Le studio IO Interactive a frappé un grand coup avec la sortie de 007 First Light qui a été très bien reçu par la presse avec une moyenne Metacritic de 88 grâce à une relecture audacieuse des origines du célèbre agent secret britannique. Forts de leur expertise acquise sur la trilogie des jeux Hitman, les développeurs scandinaves auraient pu se contenter de calquer leur formule fétiche sur cette nouvelle franchise. Pourtant, l'équipe a délibérément choisi de prendre des risques importants lors du développement pour concevoir l'expérience ultime de l'univers de Ian Fleming.
007 First Light ou l'art de prendre des risques !
Pour concevoir ce qui s'impose déjà comme le jeu James Bond le plus ambitieux de l'histoire, le studio IO Interactive a refusé la facilité du simple recyclage en tentant de dépasser ses propres limites. Les directeurs du projet, Dominic Vega (directeur audio) et Andras Krogh (directeur du gameplay), assument pleinement la volonté d'avoir voulu bousculer les attentes des joueurs. Comme ils le soulignent au cours d'un entretien avec le média GamesRadar+ ; "vous ne voulez pas vous retourner et vous dire que vous avez joué la sécurité, vous voulez vous imposer et dire : hé, c'est un personnage qui a divisé les gens à différents moments".

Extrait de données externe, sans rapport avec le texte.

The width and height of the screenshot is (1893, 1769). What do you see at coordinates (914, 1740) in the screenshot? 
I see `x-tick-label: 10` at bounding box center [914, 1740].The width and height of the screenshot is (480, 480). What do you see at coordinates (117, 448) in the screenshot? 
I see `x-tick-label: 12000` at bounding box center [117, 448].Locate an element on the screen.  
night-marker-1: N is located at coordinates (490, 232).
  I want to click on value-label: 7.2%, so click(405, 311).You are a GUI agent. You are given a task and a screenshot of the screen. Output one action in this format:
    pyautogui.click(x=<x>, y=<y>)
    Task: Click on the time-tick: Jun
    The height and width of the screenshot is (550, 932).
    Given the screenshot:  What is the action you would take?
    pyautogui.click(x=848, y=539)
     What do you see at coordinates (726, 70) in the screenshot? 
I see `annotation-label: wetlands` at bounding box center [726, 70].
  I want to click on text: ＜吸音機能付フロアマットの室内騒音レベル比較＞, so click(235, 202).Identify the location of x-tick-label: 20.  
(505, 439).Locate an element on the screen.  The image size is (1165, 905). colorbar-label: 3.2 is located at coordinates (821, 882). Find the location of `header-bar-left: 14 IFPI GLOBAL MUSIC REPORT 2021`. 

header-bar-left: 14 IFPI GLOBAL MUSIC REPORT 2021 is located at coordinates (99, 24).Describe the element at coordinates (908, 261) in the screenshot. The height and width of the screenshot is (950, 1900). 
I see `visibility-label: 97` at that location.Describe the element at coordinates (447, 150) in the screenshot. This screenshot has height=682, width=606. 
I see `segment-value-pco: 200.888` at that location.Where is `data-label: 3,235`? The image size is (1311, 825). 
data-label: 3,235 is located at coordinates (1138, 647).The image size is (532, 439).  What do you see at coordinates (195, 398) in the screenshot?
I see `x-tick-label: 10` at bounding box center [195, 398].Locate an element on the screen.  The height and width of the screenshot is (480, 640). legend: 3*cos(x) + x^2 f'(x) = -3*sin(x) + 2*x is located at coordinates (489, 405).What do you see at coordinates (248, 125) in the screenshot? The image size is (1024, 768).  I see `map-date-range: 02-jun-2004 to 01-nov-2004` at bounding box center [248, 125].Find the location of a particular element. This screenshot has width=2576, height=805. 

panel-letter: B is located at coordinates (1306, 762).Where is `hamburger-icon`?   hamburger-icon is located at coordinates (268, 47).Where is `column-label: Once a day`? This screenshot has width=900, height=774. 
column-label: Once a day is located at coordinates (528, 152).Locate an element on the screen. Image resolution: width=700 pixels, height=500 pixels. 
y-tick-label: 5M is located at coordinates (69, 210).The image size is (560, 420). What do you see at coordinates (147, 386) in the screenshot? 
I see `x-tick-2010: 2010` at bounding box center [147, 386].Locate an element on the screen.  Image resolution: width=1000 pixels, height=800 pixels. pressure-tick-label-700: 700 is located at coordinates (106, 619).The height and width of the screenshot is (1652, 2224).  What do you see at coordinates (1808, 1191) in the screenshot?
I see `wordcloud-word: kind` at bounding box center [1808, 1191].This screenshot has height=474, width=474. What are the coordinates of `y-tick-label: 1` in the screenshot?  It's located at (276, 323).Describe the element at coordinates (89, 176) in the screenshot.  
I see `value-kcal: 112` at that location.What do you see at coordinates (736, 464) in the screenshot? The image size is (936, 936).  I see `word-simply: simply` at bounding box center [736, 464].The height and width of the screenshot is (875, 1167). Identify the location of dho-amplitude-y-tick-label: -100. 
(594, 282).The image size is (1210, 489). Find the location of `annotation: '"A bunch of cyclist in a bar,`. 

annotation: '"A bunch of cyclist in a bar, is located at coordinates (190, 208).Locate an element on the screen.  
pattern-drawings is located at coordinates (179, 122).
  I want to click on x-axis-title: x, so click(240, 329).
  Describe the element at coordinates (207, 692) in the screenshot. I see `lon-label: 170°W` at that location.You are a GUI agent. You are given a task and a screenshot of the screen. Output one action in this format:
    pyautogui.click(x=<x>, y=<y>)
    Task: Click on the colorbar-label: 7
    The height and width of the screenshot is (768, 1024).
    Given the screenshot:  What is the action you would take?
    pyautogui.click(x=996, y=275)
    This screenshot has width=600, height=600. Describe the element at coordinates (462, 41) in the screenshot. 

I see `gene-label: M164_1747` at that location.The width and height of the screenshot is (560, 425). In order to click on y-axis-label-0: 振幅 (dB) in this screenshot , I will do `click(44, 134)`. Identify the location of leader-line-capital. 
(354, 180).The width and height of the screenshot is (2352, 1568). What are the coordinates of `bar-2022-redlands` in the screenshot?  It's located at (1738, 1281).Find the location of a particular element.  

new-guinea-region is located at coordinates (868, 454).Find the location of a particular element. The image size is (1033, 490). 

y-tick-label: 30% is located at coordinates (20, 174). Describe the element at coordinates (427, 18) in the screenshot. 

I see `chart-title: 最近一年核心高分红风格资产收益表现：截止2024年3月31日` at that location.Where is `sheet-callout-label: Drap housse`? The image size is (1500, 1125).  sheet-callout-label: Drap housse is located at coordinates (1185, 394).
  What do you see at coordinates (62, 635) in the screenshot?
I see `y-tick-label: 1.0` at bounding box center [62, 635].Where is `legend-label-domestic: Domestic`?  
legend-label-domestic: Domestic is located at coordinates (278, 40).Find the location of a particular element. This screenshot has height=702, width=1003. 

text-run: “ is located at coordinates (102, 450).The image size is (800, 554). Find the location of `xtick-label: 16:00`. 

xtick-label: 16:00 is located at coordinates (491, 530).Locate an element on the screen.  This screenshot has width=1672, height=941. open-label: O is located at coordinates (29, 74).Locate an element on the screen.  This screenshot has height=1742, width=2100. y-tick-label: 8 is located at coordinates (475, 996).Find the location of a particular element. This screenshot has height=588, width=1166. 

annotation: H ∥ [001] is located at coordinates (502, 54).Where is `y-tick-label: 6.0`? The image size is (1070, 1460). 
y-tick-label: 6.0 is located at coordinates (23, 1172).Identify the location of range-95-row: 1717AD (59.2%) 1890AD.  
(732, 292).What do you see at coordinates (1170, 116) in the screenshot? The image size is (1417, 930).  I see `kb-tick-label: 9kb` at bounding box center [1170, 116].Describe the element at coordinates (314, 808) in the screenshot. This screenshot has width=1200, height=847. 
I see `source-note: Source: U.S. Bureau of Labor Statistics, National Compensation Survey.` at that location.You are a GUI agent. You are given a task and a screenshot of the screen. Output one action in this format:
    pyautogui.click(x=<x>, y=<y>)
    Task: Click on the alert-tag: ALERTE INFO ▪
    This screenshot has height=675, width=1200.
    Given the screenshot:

L'objectif principal des développeurs n'était pas de plaire à tout le monde en remplissant un cahier des charges qui coche les standards, mais de proposer une vision beaucoup tranchée et viscérale d'un jeune James Bond de 26 ans qui enfile pour la première fois le costume. Le titre embrasse ainsi une narration beaucoup plus cinématographique et des scènes d'action bien plus dynamique mettant l'accent sur le grand spectacle, s’éloignant de l'aspect très "sandboxe" qui était purement cliniques avec l'Agent 47. De plus, le studio a introduit des références littéraires assez pointues et des clins d'œil cachés pour les puristes de la franchise, tout en offrant une aventure accessible au grand public. IO interactive prouve ainsi que la prise de risque créative reste le meilleur moyen de surprendre les joueurs et de ne pas les lasser.
Une boucle de gameplay repensée avec 007 First Light
Cette philosophie de vouloir prendre des risques lors du développement se traduit directement manette en main à travers une réinvention complète des mécaniques d'infiltration traditionnelles. IO Interactive ne voulait pas d'un énième jeu d'action où l'on élimine les ennemis à la chaîne et de manière convenue. Andras Krogh explique fièrement cette vision en déclarant ; "nous avons non seulement révolutionné, mais aussi fait évoluer notre boucle d’infiltration". Cette évolution majeure repose sur le système inédit baptisé Situation Contained, permet aux joueurs de gérer et de contenir activement les menaces avant qu'une alarme ne soit déclenchée.
Concrètement, si un témoin s'apprête à ruiner votre couverture et toute votre phase d'infiltration, vous pouvez choisir de le neutraliser discrètement, ou de le bluffer pour vous frayer un chemin à travers une zone jugée comme interdite. Le gameplay mise sur des outils qui encouragent en permanence les joueurs à s'adapter aux situations et aux environnements qui les entourent. C'est ce qu'explique parfaitement Andras Krogh ; "Vous avez des outils pour désamorcer la situation et continuer à jouer à partir de là. Cela ressemble vraiment à James Bond, car il improvise face à tout ce qui lui arrive". Une très bonne chose pour un titre comme 007 First Light qui favorise avant tout la possibilité d'écrire sa propre histoire, qui se définit en fonction des actions que l'on entreprend au cours des différentes missions d'espionnage.